According to IDEAS President Devon Gingrich, the petition is part of Take Back the Tap — a nationwide campaign headed by Food and Water Watch, a national nongovernmental organization.
“We started this campaign as a way to bring back this essential human resource into the public hands of the students,” said Gingrich, a sophomore majoring in environmental studies.
Gingrich said that although Binghamton University has made strides to be a “green” campus, which has yielded significant changes, there is still room for improvement.
She said BU could gain a lot of respect by banning bottled water from its campus, solidifying its role as an environmentally conscious university.
“We could be among the first campuses nationwide to accomplish such an impressive feat and I would love to see our university at the forefront of sustainable solutions for our future,” Gingrich said.
According to Sara Alpert, a member of IDEAS and a senior majoring in psychology, the group has 244 signatures on their petition, but they want 500 signatures by the start of the spring semester.
IDEAS members plan to give the petition to University President Harvey Stenger to show him the strong student backing to ban water bottles.

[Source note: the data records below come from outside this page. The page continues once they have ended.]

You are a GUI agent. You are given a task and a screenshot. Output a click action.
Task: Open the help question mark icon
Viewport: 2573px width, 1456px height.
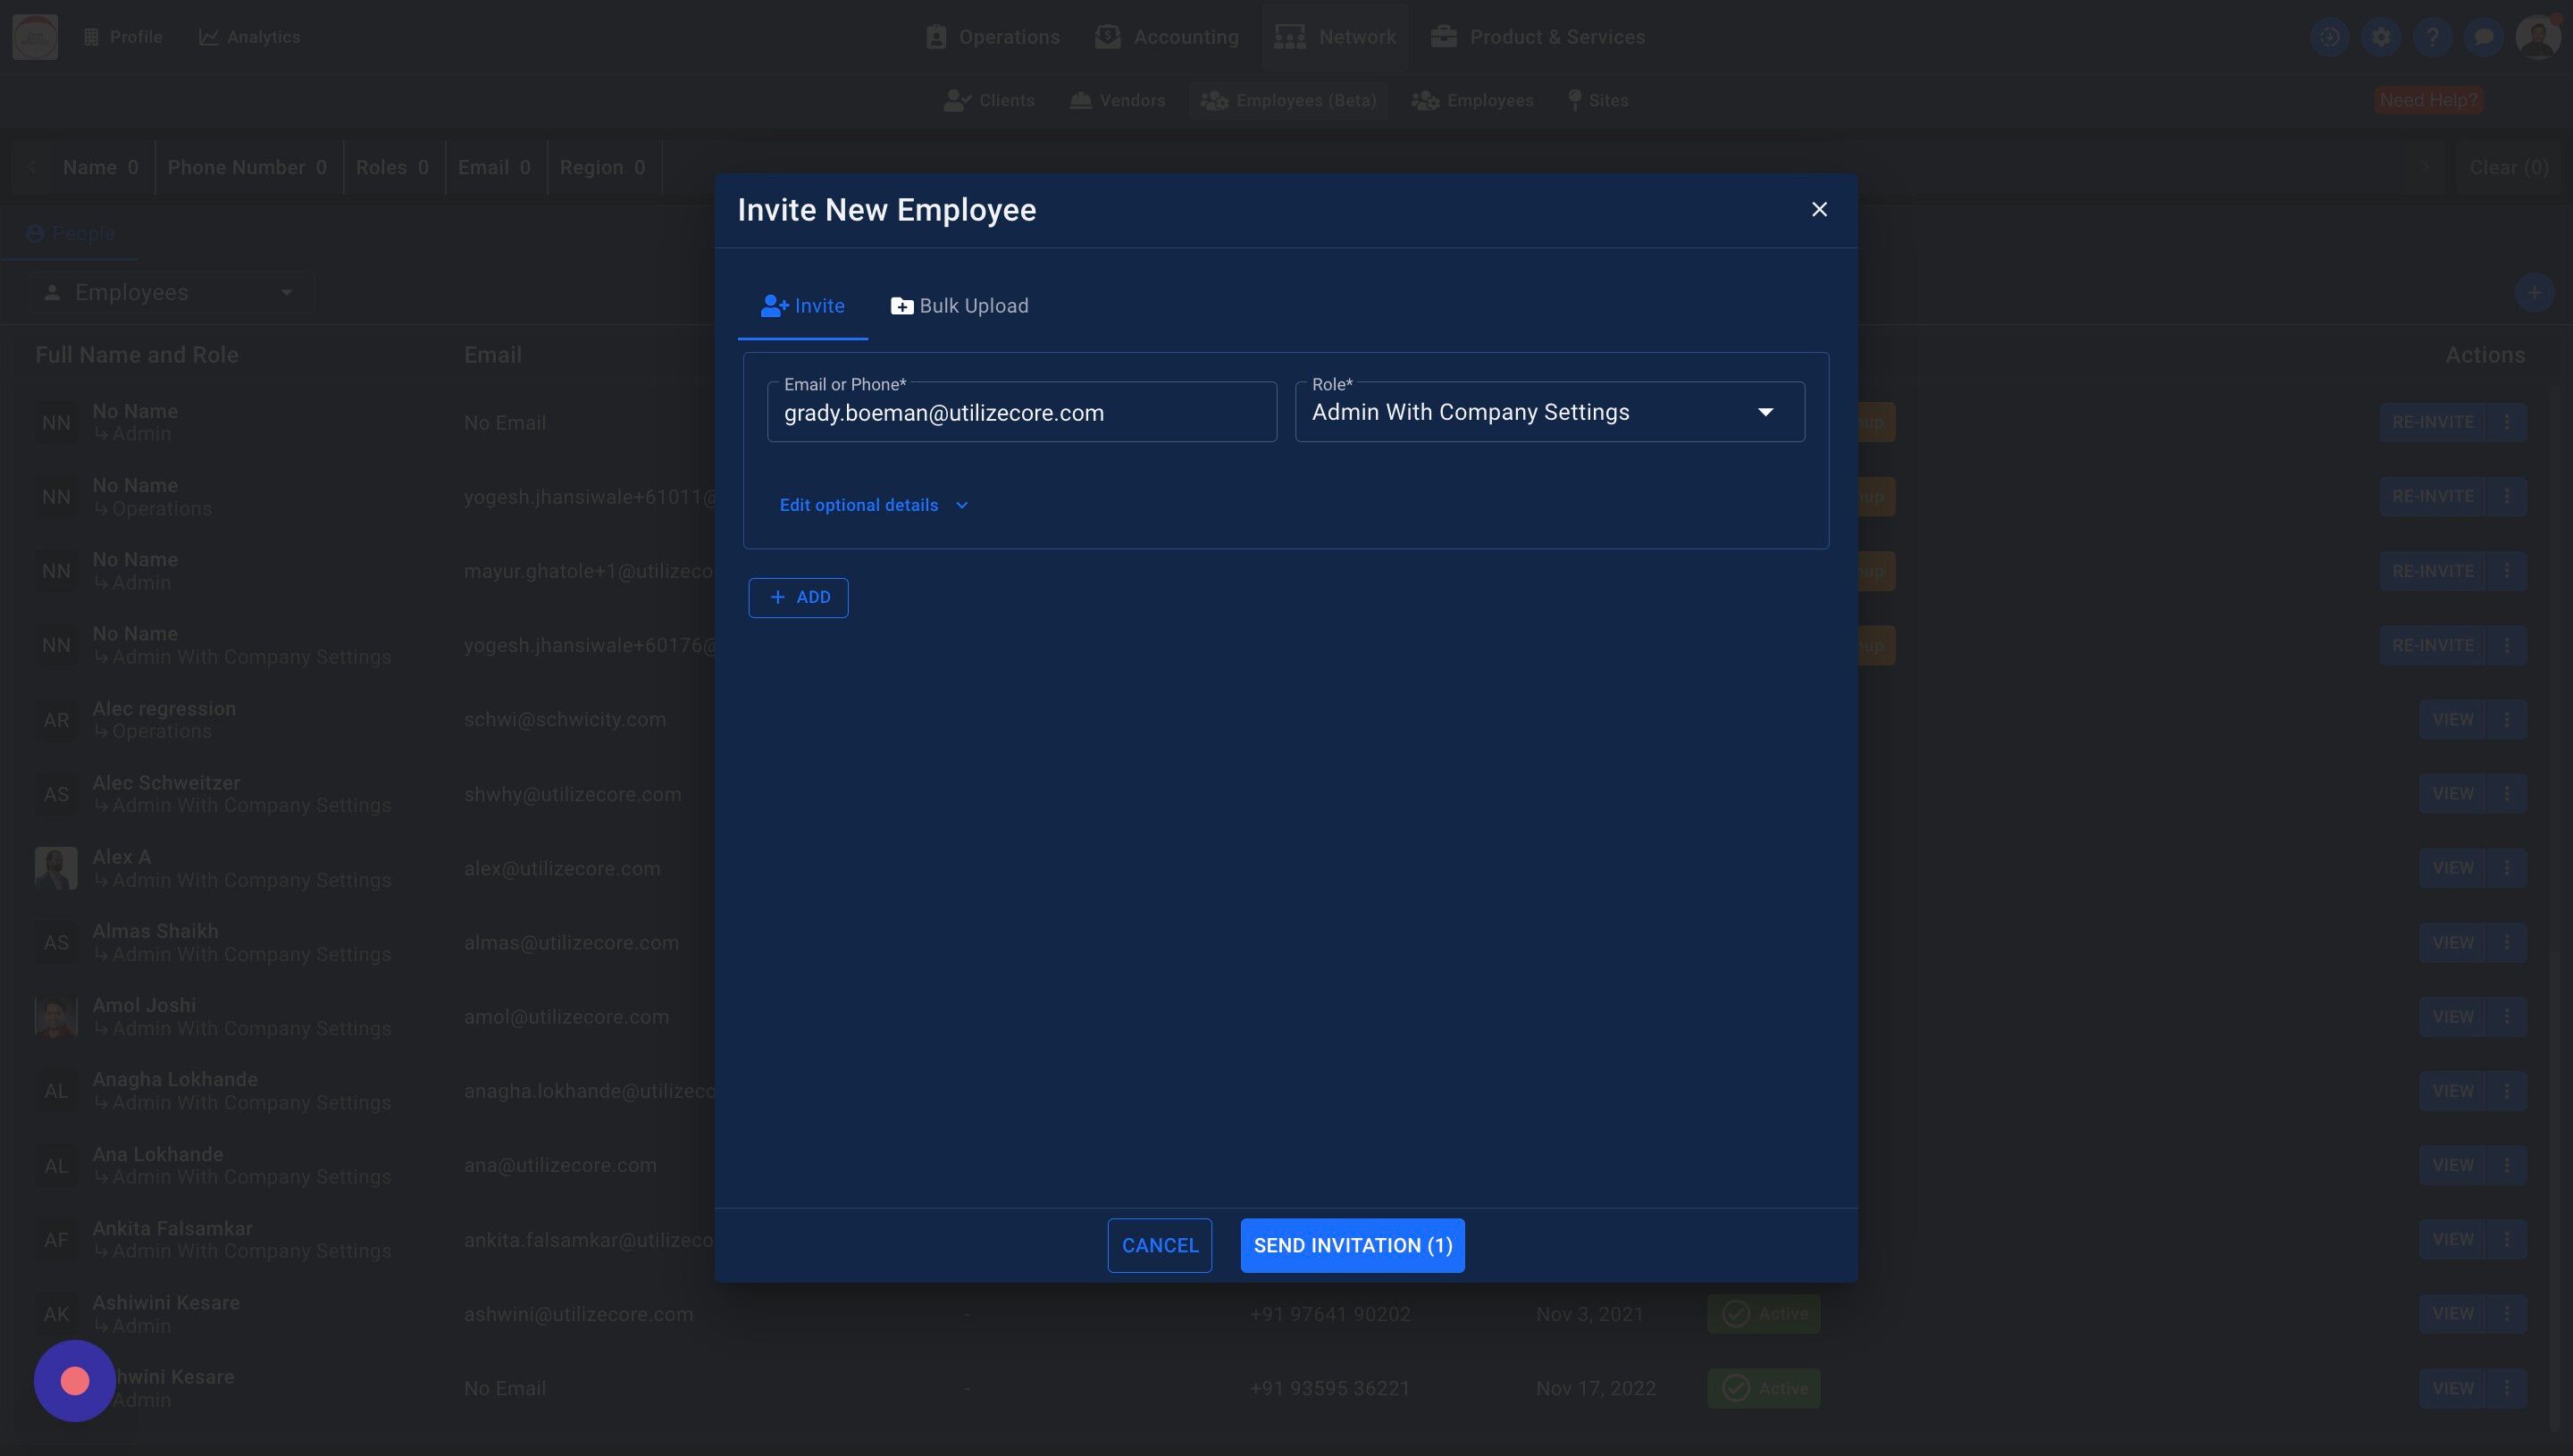pos(2432,37)
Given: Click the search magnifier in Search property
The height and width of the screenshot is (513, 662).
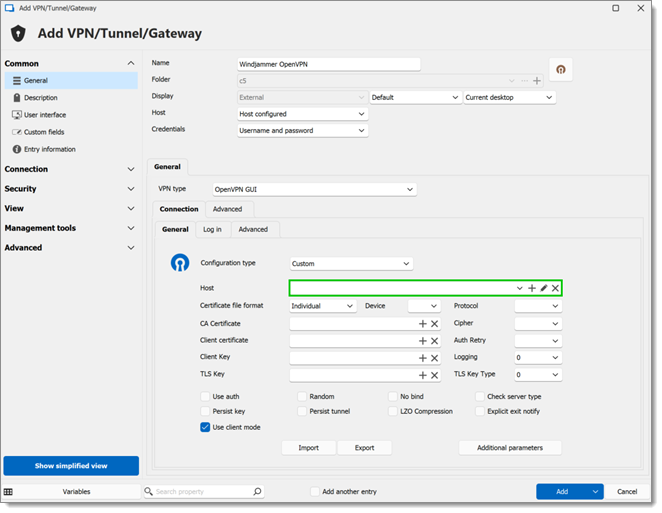Looking at the screenshot, I should (x=257, y=491).
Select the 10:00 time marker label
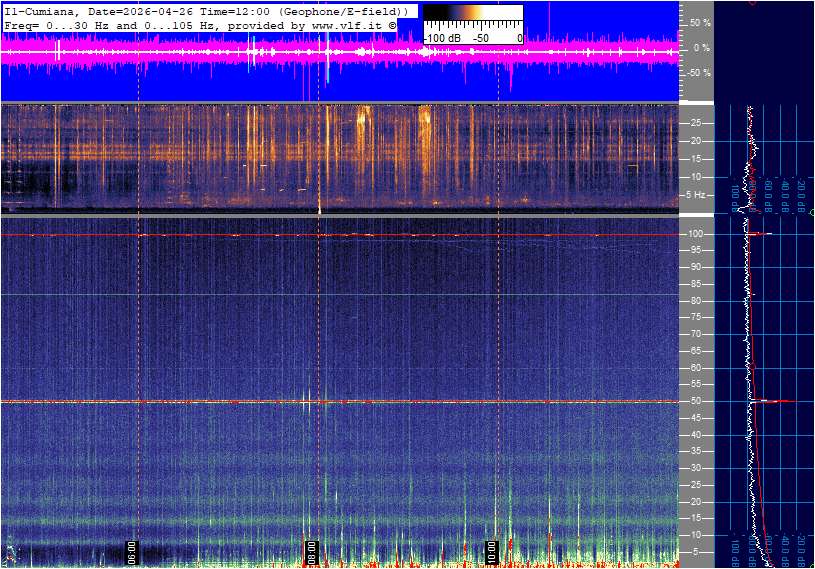Screen dimensions: 815x569 click(491, 551)
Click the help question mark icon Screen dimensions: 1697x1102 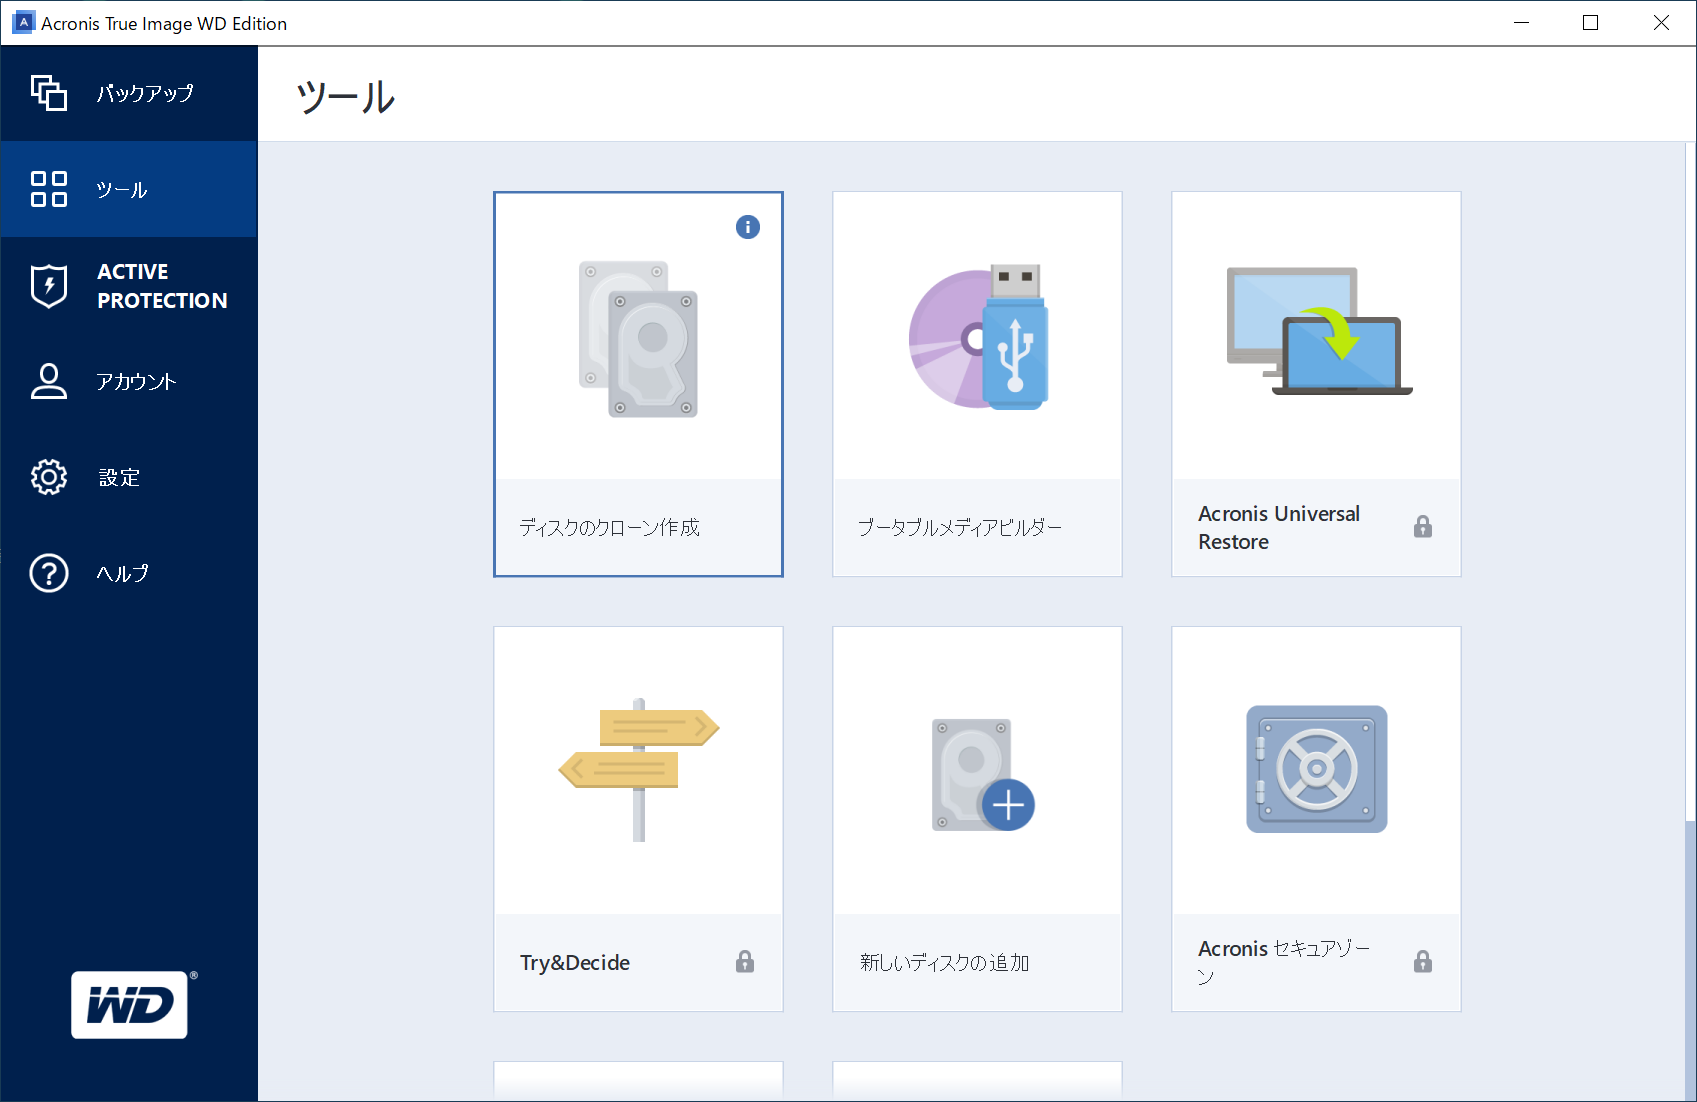(48, 573)
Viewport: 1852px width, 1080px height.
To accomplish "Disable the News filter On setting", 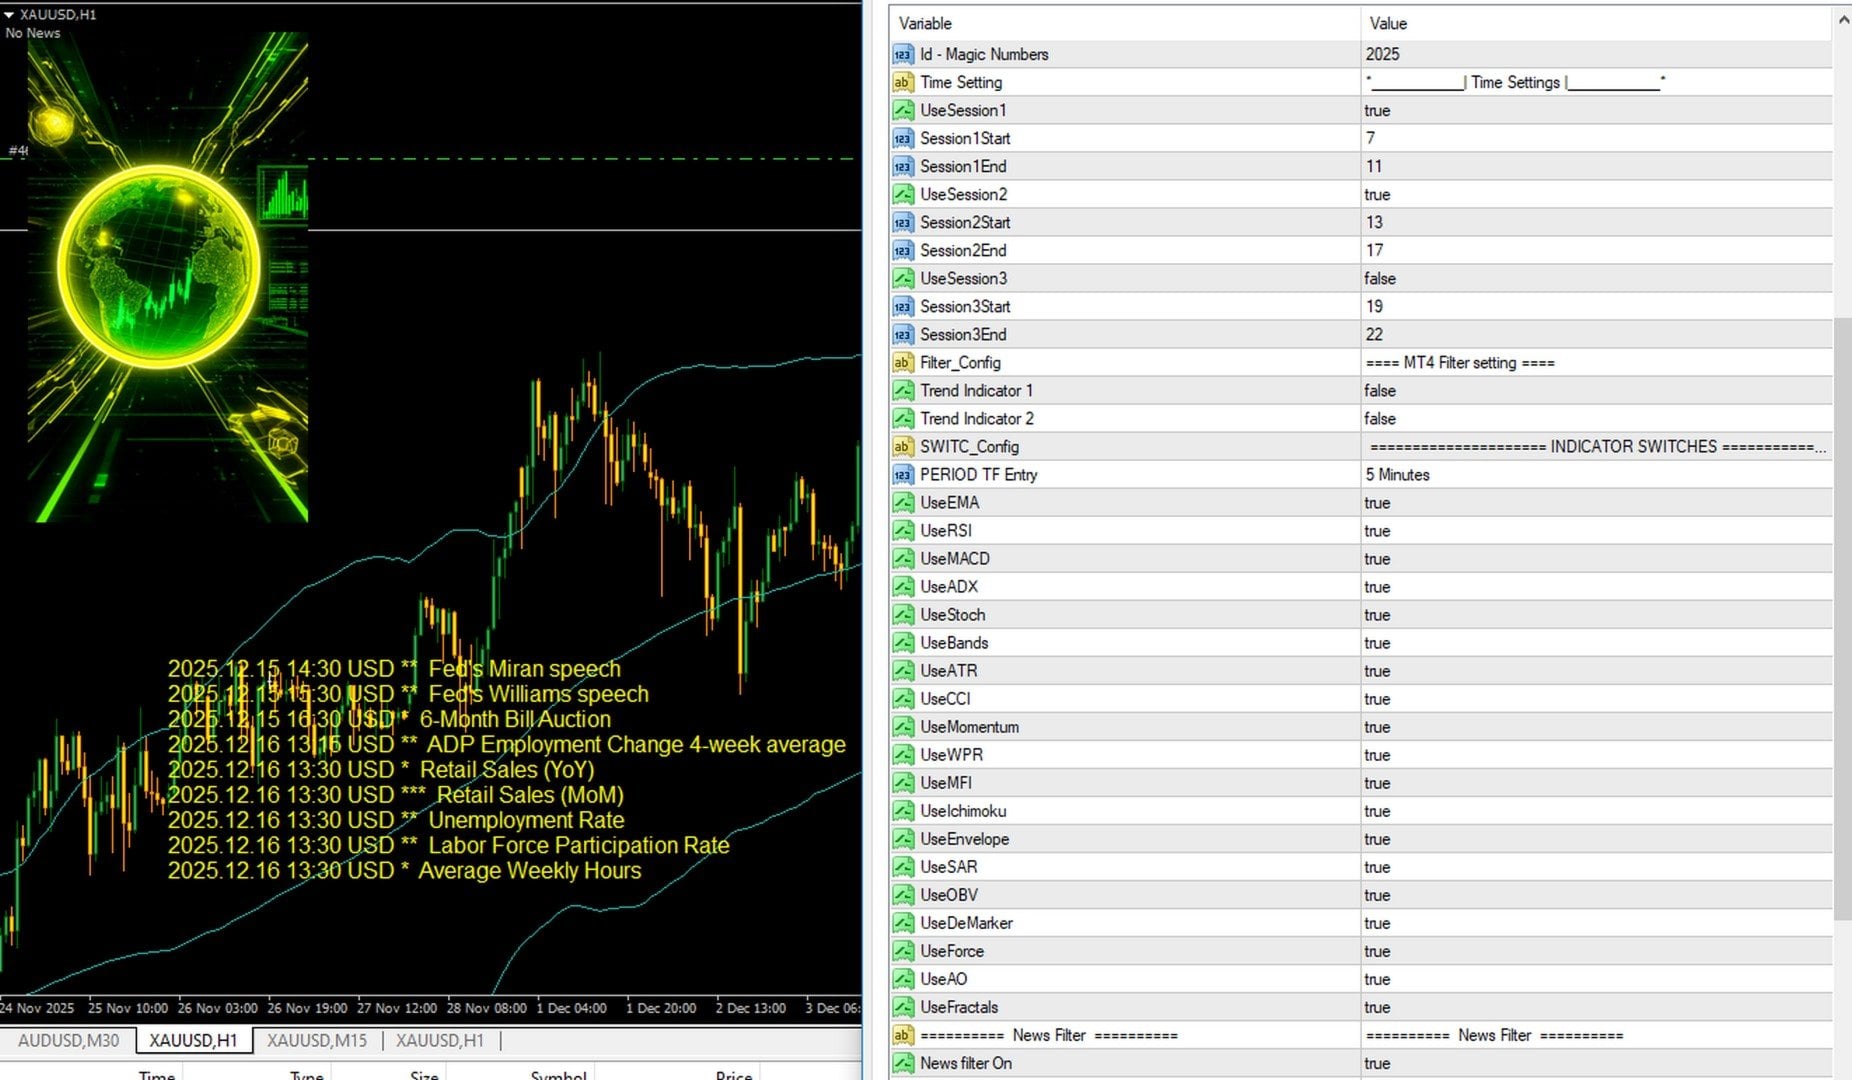I will click(x=1380, y=1063).
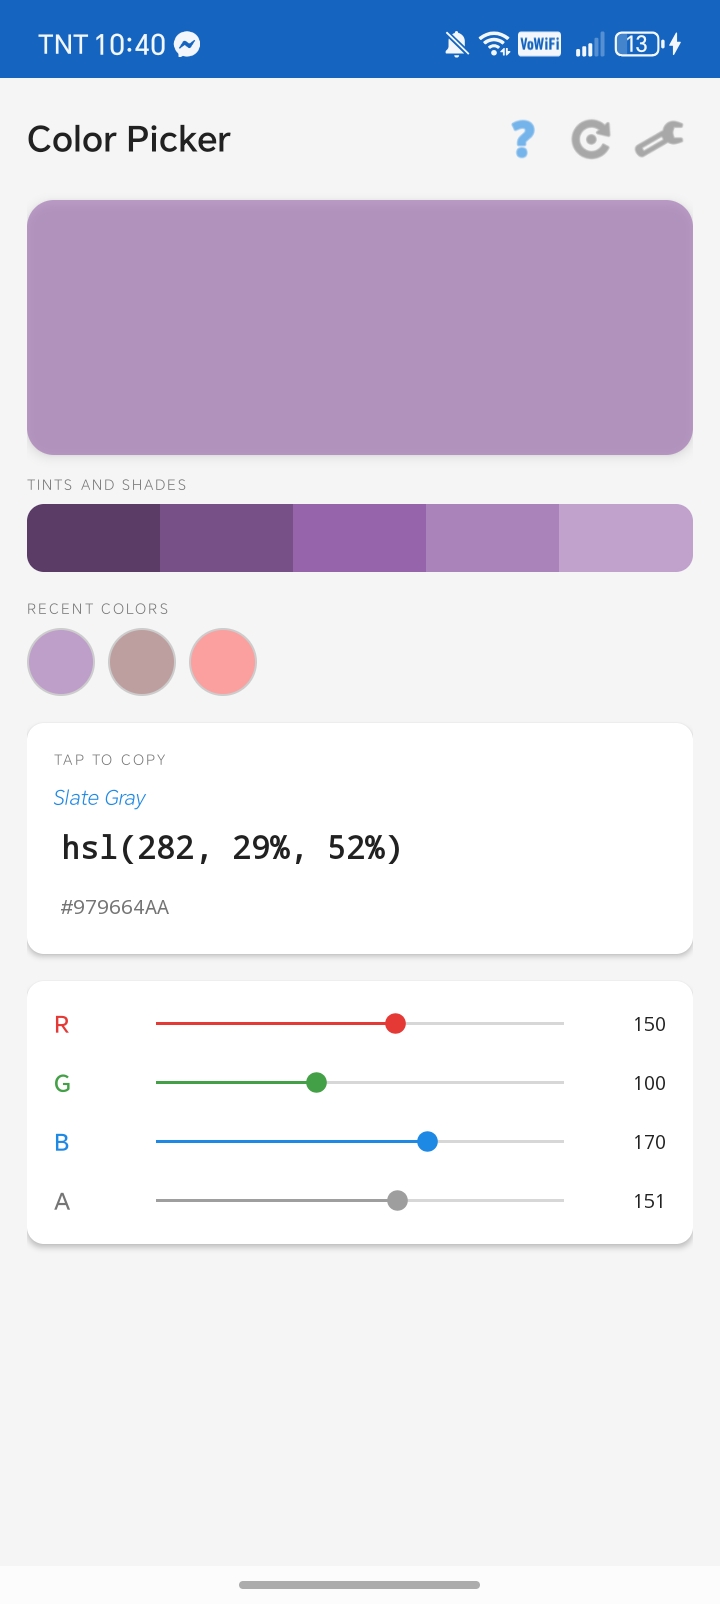
Task: Select the darkest purple shade swatch
Action: coord(93,538)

“This will give us just the start of the support we need to carry out our initiatives,” Alpert said. “Our first major goal is to set up a situation at our University that will allow for the reduction of water bottles.”
About 70 percent of bottled water is not inspected by the United States Food and Drug Administration, and about 40 percent of bottled water is taken from municipal sources, making it essentially no different from drinking from the tap, according to Gingrich.
Gingrich also said that only one in five bottles are recycled, meaning the majority contribute to about 1.5 million tons of plastic each year and about 30 million bottles a day that end up in landfills or oceans.
In addition to raising awareness, Gingrich said that IDEAS hopes to make drinking tap water as accessible and easy as possible for students.
“We also want to add filling stations to main student areas like the Lecture Hall, Library and Union,” Gingrich said. “If these stations are widely available, we hope that students will have less of a reason to buy a bottle of water when a free source is easily available.”
Gingrich said she believes it is wrong for worldwide corporations to privatize municipal water sources.
“This is taking water away from these local communities, exploiting their resources, and in many cases around the world, denying people access to water,” Gingrich said. “This is the driving force of our campaign to take back the tap.”
She said she realizes students are busy and that buying disposable water bottles is convenient, but by making a small change, students can make a huge impact.
“I really do believe that this campaign is extremely important to our University as a whole,” Gingrich said. “This is a change that Binghamton can make that will distinguish it from other universities, and demonstrate its ability to not only care for the environment, but for the future of our planet and its citizens.”
Peter Knuepfer, director of the environmental studies department, said he supports the principle that the Take Back the Tap petition represents.
“Bottled water is, quite simply, a waste of resources and an extraordinary waste of money for the consumer,” Knuepfer wrote in an email. “Thus, getting rid of bottled water from vending machines, etc., is sensible for both the pocketbook and the environment.”